Safe Hands is a government-funded effort using Real-Time Locating System (RTLS) technology to improve staff compliance in order to reduce the threat of antibiotic-resistant HCAIs, which is growing globally, according to the World Health Organization (WHO).

Program Manager, Clare Nash, RN, states that over the past nine months the Trust badged nearly 4,000 employees, all in-patients, and over 1,226 assets. Finding a tagged asset now takes just 25 seconds, which means patients are given timely treatment or intervention. RTLS also ensures proper cleaning of equipment. Saving time means more planned preventative maintenance (PMM) and safe equipment, plus NHSLA compliance.

"It's a pioneering technological system," said Nash, and it continues to drive improvements to the hospital's already excellent infection prevention standards.

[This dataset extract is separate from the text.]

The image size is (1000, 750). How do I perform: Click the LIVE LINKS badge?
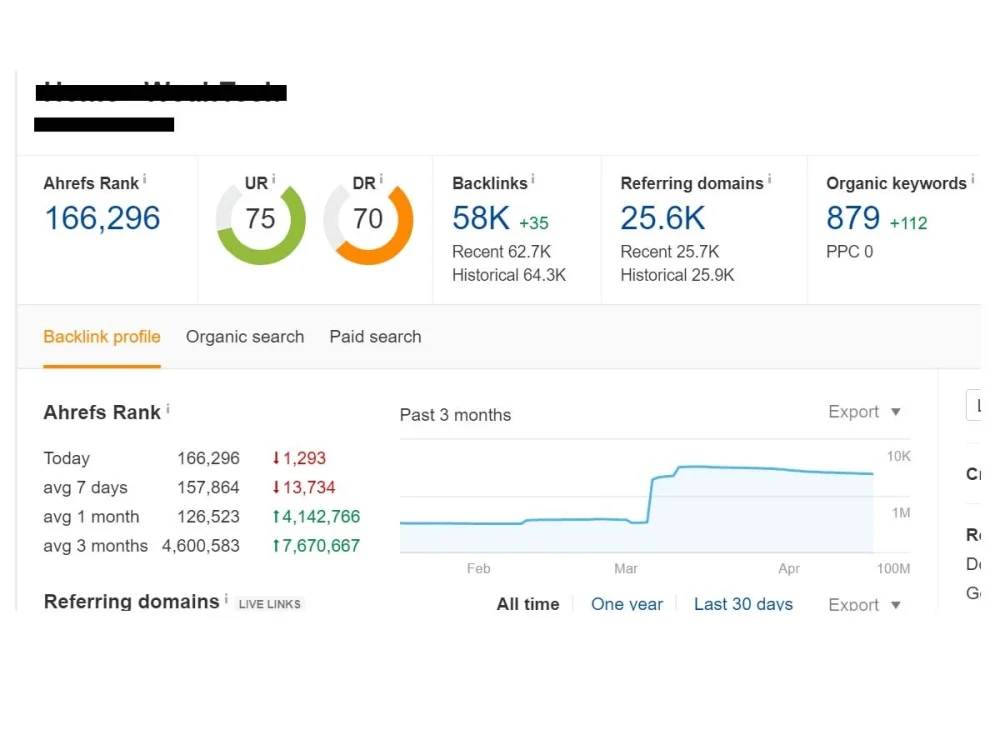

The system is "the biggest of its kind in any hospital in the world" and a "revolutionary step forward in healthcare," she said.

The TeleTracking system also tracks the role of every badged staff member who comes in contact with an infected patient. Nash recalled a case early in the program where an infected patient came in contact with hospital staff members, fellow patients and mobile medical assets 217 times before a diagnosis was made.

"This is why it's so hard to contain norovirus and C. diff," she says of the number of contacts recorded. "I am so amazed at the power of this data. It shows us how important it is to get an infected patient isolated as soon as possible."

In addition to monitoring hand hygiene enterprise-wide, the RTLS-based technology from TeleTracking locates equipment across the Trust, generates available bed status, and tracks patients and staff locations automatically and in real time. White boards and magnets have been replaced with 42 inch computer touchscreens that show everything in real time on a floor plan graphic, from equipment, to patients, to staff members.

Every time equipment is moved, a patient leaves a ward, or a staff member washes their hands - the TeleTracking system knows. Alerts go off if a patient hasn't been seen for more than an hour, or if a patient is in an isolated area longer than 20 minutes. Location and time data is sent back to computer touchscreens in each department.

Infection prevention and control nurses used to spend an hour or more per patient tracking patient contacts and locations to perform root cause analyses. Now they can run a report to access the information with the click of a button.

Cheryl Etches, chief nurse, added, "I now have access to so much information about patient safety and experience issues. The potential this system offers is phenomenal and can fundamentally underpin the operating framework of our organization."

By using the real-time locations of patients to automate bed occupancy and discharges, New Cross Hospital has a live bed state. Nearly 75 percent of discharged patients now leave their wrist badges in a drop box before leaving the hospital, automatically triggering housekeeping to clean vacated beds. Beds are now are becoming available to new patients in less than 40 minutes – which is the time it takes to notify a housekeeper and clean a room.

Originally intended exclusively to monitor hand washing, Nash says administrators soon realized the TeleTracking system's greater potential. Data reports detail the hours of care given to individual patients, by individuals or groups of staff. This can be triangulated with patient condition, acuity, fall risk, etc. Staff judged this feature to be the most important, closely followed by patient status at a glance.

Nash says this reporting capability is supporting accurate costing for service provisions, predicting and planning for future staffing levels, and informed dialogue with Trust commissioners.

"The system also makes the hospital more efficient," Nash said, because "there is no longer a need to walk around to see if tasks have been done." This gives care providers more time to spend with patients.